Japanese electronics makers are unlikely to get much solace when Apple Inc (O:AAPL) reports its March quarter earnings next week. Analysts expect Apple to post its biggest-ever quarterly decline in iPhone shipments and present a weak sales forecast for the current quarter.
"A delayed recovery in the U.S. economy, slowdown in China, and sluggish demand for electronics parts on a cut in iPhone production were factors behind weak exports," said Hidenobu Tokuda, senior economist at Mizuho Research Institute.
The trade news came hard on the heels of a Reuters poll suggesting that although confidence at Japanese manufacturers rose in April it was expected to worsen again in the coming three months, reflecting worries over the strong yen and tepid overseas demand.
Weak indicators should add pressure on the government and the Bank of Japan (BOJ) to do more to stimulate growth, while a series of earthquakes that struck a southern manufacturing hub in the past week could hamper supply chain and economic activity ahead.
Analysts say the quakes could cause a sharp drop in the country's factory output of cars and other goods in April - an unwelcome development for a flagging economy - although the impact may be short-lived if the supply chain is repaired quickly.
The Ministry of Finance said exports fell 6.8 percent in the year to March, versus a 6.9 percent drop expected by economists, and followed a 4.0 percent fall in February.

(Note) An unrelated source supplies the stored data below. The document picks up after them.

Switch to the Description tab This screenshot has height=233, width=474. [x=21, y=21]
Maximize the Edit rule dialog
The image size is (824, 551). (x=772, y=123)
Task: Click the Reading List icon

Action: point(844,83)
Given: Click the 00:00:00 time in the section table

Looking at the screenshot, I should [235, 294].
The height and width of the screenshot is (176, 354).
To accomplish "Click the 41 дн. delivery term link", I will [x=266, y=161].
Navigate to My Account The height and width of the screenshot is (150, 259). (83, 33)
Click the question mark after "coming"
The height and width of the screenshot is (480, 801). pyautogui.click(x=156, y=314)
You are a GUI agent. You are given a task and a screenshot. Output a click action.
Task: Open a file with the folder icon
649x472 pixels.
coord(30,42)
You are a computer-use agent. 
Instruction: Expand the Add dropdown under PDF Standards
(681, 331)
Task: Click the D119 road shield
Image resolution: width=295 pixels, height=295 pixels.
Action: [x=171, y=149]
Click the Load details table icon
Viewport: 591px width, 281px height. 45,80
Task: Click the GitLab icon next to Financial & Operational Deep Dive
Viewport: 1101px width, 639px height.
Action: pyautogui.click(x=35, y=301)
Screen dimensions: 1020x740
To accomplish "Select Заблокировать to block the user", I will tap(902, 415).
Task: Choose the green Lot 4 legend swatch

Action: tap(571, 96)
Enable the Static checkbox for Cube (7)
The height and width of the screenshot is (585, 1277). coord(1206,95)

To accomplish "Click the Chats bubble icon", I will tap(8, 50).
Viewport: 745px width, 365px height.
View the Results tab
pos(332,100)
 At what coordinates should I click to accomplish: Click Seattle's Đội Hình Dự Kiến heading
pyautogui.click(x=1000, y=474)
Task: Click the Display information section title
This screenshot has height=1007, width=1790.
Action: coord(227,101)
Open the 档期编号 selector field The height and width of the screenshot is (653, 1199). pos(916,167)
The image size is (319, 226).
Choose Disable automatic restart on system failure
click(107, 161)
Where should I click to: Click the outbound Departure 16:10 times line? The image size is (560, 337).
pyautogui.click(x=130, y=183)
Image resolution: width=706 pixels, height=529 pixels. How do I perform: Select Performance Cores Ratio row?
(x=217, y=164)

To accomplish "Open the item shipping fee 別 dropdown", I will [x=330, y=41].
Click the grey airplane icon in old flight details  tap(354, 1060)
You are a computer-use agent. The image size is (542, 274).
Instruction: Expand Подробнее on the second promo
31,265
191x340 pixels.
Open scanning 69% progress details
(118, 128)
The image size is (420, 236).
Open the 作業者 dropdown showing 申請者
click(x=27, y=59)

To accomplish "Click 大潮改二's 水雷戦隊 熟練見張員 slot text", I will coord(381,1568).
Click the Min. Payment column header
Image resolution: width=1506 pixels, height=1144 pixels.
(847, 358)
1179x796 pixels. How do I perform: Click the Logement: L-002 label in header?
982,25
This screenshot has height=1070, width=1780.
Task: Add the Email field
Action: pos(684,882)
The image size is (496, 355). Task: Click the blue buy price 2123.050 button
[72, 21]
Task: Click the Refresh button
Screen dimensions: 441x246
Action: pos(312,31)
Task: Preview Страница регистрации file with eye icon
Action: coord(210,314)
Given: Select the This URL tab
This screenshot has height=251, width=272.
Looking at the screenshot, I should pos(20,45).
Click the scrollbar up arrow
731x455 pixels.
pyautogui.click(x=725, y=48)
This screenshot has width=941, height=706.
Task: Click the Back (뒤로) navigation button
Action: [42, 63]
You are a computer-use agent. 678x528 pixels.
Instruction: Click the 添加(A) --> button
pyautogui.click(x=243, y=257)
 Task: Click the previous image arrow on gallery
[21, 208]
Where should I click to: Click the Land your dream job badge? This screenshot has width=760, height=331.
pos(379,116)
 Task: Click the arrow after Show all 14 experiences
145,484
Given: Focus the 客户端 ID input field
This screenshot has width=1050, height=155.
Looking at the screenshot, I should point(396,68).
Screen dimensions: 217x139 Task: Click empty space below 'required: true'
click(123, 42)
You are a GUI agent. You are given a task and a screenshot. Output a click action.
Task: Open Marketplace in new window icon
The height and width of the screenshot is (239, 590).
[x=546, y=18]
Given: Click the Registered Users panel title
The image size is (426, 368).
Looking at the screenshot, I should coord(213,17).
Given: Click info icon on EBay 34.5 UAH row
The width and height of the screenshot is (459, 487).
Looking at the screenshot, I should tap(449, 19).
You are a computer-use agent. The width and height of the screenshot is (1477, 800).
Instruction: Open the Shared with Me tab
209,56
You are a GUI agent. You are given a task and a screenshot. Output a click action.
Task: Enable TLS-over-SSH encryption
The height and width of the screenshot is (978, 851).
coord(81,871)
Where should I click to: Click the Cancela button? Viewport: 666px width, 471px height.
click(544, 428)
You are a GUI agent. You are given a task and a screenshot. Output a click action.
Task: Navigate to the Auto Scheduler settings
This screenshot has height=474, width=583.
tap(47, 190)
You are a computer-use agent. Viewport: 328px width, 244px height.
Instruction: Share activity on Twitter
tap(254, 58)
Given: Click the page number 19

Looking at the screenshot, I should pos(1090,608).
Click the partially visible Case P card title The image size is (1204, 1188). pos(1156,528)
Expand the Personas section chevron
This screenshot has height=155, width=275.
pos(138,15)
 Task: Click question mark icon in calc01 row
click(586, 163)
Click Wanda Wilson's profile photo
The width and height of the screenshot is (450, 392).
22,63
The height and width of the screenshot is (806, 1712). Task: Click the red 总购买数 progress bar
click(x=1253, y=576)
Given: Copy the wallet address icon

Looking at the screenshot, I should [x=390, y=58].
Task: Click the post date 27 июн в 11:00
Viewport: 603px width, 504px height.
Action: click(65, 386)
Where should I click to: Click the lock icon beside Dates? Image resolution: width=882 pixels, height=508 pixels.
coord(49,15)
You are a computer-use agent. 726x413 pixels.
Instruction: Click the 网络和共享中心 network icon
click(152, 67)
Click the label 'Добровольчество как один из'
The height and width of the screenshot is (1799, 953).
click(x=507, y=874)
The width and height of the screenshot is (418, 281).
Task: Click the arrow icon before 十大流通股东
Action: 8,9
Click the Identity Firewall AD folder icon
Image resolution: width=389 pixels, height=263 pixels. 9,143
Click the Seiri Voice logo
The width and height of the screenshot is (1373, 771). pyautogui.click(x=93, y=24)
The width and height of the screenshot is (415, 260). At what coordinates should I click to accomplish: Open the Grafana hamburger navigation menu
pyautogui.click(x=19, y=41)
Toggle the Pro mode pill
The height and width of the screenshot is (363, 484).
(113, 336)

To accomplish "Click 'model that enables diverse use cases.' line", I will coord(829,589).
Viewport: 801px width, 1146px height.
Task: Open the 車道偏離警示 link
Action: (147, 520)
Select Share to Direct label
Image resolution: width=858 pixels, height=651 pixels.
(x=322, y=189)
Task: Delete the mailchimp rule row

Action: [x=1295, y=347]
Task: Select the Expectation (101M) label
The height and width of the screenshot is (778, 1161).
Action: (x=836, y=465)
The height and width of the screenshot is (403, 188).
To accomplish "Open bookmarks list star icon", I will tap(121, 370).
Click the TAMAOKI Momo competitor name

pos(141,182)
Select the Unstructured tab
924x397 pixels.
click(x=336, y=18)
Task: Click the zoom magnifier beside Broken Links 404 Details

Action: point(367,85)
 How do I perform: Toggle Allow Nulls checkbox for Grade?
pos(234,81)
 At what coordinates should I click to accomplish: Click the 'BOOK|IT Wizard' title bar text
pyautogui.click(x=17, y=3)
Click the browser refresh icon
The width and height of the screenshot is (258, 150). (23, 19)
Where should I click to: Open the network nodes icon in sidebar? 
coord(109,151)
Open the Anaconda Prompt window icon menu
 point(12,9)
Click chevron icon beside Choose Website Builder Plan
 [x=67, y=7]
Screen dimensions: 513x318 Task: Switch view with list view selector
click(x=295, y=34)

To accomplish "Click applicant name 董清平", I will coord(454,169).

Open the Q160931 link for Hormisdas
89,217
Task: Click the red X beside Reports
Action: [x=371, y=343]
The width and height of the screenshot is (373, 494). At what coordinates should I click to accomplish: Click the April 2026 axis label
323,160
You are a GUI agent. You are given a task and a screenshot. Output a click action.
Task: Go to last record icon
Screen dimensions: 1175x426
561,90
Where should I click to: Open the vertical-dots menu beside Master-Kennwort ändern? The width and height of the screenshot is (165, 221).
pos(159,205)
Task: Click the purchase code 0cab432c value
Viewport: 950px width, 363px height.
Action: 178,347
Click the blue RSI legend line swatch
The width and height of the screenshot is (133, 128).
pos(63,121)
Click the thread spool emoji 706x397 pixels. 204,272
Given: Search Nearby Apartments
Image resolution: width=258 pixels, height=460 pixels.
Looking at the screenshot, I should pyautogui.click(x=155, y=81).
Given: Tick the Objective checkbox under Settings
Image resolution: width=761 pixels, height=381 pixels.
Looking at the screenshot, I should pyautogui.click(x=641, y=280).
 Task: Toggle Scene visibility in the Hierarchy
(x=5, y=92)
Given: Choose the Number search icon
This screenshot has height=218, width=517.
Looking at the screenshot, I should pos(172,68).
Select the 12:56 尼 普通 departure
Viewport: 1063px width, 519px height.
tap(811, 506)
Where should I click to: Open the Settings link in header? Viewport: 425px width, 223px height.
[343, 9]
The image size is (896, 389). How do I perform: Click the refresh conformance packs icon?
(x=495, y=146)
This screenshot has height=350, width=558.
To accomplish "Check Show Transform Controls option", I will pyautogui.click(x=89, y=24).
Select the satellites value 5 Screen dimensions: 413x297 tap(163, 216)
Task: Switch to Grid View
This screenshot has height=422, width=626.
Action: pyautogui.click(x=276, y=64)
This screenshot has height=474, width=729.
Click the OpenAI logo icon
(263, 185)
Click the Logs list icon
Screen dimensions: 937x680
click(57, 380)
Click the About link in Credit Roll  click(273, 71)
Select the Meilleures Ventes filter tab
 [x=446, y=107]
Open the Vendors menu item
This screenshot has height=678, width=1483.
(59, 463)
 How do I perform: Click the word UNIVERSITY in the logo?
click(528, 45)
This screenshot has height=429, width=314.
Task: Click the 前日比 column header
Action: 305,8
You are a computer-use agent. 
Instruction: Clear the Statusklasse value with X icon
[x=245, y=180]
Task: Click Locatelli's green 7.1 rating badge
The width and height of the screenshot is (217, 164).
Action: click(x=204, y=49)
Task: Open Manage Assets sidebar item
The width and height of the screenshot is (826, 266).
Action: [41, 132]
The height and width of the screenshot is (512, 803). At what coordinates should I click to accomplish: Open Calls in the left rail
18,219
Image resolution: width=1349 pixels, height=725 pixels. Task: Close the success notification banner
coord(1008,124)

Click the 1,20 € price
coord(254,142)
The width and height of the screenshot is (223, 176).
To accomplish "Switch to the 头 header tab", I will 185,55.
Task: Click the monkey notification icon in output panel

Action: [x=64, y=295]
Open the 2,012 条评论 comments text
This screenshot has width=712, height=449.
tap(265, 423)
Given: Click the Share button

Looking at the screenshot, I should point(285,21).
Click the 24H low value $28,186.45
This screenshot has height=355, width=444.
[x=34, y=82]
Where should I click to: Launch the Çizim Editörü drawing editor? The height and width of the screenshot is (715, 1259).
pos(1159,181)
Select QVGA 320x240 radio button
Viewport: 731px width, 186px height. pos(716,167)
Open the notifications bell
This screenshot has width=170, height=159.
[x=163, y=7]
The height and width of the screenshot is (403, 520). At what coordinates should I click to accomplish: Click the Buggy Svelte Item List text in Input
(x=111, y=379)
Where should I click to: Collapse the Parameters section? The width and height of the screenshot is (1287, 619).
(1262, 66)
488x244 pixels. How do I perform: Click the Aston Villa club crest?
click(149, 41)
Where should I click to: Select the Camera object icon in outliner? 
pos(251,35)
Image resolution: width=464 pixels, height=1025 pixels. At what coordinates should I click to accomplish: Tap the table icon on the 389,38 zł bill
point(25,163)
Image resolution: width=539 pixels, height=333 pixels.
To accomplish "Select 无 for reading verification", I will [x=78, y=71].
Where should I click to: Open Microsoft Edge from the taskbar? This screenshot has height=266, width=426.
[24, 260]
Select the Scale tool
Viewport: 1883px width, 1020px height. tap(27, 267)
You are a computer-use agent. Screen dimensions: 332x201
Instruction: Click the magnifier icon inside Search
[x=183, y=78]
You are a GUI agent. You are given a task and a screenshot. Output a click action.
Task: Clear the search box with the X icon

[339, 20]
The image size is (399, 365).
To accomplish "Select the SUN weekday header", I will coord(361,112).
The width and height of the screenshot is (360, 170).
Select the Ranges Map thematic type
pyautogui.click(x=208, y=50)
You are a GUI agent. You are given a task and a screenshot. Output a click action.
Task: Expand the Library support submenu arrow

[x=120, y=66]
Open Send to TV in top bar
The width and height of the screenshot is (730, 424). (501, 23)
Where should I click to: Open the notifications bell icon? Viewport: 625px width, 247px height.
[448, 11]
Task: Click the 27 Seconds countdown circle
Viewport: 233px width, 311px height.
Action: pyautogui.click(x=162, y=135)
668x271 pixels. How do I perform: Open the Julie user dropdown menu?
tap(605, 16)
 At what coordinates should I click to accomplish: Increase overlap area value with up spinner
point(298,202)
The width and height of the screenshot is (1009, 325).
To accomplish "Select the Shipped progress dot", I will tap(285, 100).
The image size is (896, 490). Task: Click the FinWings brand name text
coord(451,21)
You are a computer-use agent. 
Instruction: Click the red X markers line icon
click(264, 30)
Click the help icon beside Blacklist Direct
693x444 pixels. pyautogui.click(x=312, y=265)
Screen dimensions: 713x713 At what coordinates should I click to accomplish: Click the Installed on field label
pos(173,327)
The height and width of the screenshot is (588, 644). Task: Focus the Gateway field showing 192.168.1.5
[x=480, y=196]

Exports to China - Japan's largest trading partner - fell 7.1 percent in March, while the U.S.-bound shipments also dropped 5.1 percent year-on-year.
Exports to Asia, which accounts for more than half of Japan's shipments, fell 9.7 percent.
But exports to the European Union grew 12.1 pct in March, the biggest year-on-year gain since Feb 2011, driven by exports of ships to Italy and Greece, which grew fivefold from a year earlier, although that development is seen by the Ministry of Finance as a temporary blip.
In the Reuters Tankan taken April 1-15, exporters of cars and electronics complained about the rapid yen rise, which could dim Japan's recovery prospects and delay its recovery from two decades of deflation and stagnation.
The dollar so far this year is down about 10 percent <JPY=> on expectations that the United States would go slow in raising interest rates, prompting verbal warnings from Japanese policymakers against investors pushing up the yen too fast.